Trabalhadores da Autoeuropa confiantes num acordo com a administração

A administração também acredita que será possível chegar a um novo acordo após a eleição da nova Comissão de Trabalhadores da Autoeuropa

Os trabalhadores da Autoeuropa cumprem esta quarta-feira uma greve histórica, a primeira por razões laborais na fábrica de automóveis de Palmela, mas acreditam que ainda é possível um acordo com a administração da empresa.

O trabalho aos sábados, que está previsto nos novos horários de 18 turnos por semana, considerados fundamentais para atingir os níveis de produção previstos para o novo veículo T-Roc atribuído pela Volkswagen à fábrica de Palmela, está na origem do conflito laboral, com os trabalhadores a considerarem insuficientes as contrapartidas dada pela empresa.

Os trabalhadores alegam que, além do transtorno que a obrigatoriedade do trabalho ao sábado iria provocar nas suas vidas, a compensação financeira atribuída pela empresa também é muito inferior ao que iriam receber pelo trabalho extraordinário aos sábados.
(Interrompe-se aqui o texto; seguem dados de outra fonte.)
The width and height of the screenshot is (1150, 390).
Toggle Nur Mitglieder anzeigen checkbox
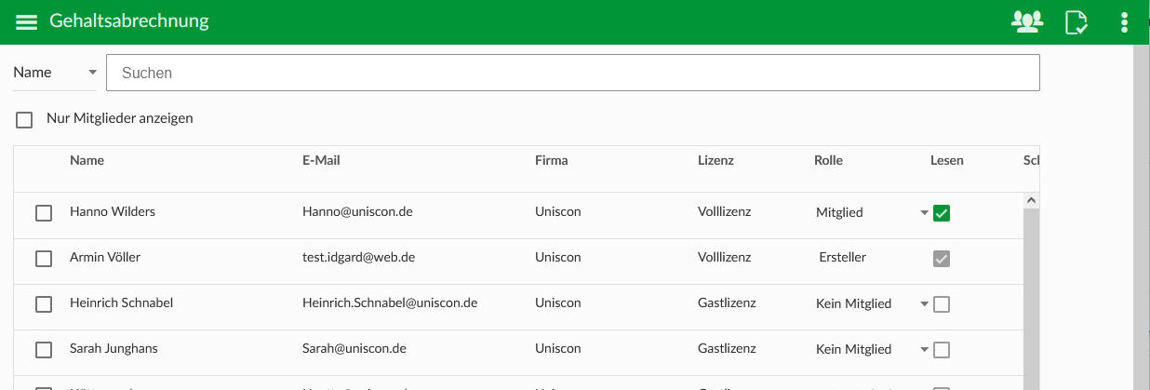point(24,120)
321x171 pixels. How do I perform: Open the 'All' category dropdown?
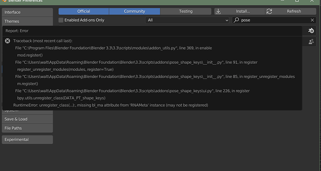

"A marcação da greve fica a dever-se à intransigência da administração e à obrigatoriedade do trabalho aos sábados sem contrapartidas financeiras adequadas. Se a Autoeuropa pagasse os sábados como trabalho extraordinário, num único sábado ganhávamos praticamente o mesmo do que aquilo que vamos ganhar por fazer três sábados", disse à agência Lusa um trabalhador que pediu anonimato.

"De acordo com o novo modelo de horários, cada trabalhador irá rodar nos turnos da manhã e da tarde durante seis semanas e fará o turno da madrugada durante três semanas consecutivas", acrescentou, convicto de que as "compensações financeiras propostas pela Autoeuropa são insuficientes face à nova organização do trabalho".

Uma posição corroborada por outros trabalhadores da Autoeuropa que estão em greve, mas que ainda acreditam num entendimento com a administração para a implementação dos novos horários de laboração contínua.

Apesar da greve desta quarta-feira, que obrigou a uma paragem da produção, a administração da Autoeuropa só deve retomar o processo negocial após a realização das eleições para a nova Comissão de Trabalhadores, marcadas para 3 de outubro, seguindo a tradição de privilegiar as negociações com os representantes eleitos pelos trabalhadores.

E, tal como os trabalhadores, também a administração da Autoeuropa acredita que será possível chegar a um novo acordo após a eleição da nova Comissão de Trabalhadores da Autoeuropa.

Em carta aos funcionários da empresa antes da votação do pré-acordo no passado mês de julho, responsável pelos Recursos Humanos e Produção da Autoeuropa, Jürgen Haase, alertava para a necessidade dos 18 turnos de trabalho por semana para garantir os níveis de produção previstos para o novo modelo T-Roc.

Na referida, carta, Jürgen Haase, que foi mandatado pela Volkswagen AG para acompanhar as negociações do pré-acordo, lembrava que a decisão de escolher esta fábrica para a produção a nível mundial do T-Roc, demonstrava um "grande voto de confiança" nos trabalhadores e na fábrica de Palmela.

"A Volkswagen AG investiu aqui muito dinheiro. A fábrica foi transformada para que possam cumprir o programa de produção exigido. Isso só será possível com um modelo de turnos contínuos. Para tal a produção aos sábados é inevitável", acrescentava o responsável da Volkswagen.

Apesar do aviso do responsável da Volkswagen, os trabalhadores não só rejeitarem o pré-acordo que tinha sido negociado pela Comissão de Trabalhadores, como também decidiram avançar para a greve que está a decorrer esta quarta-feira.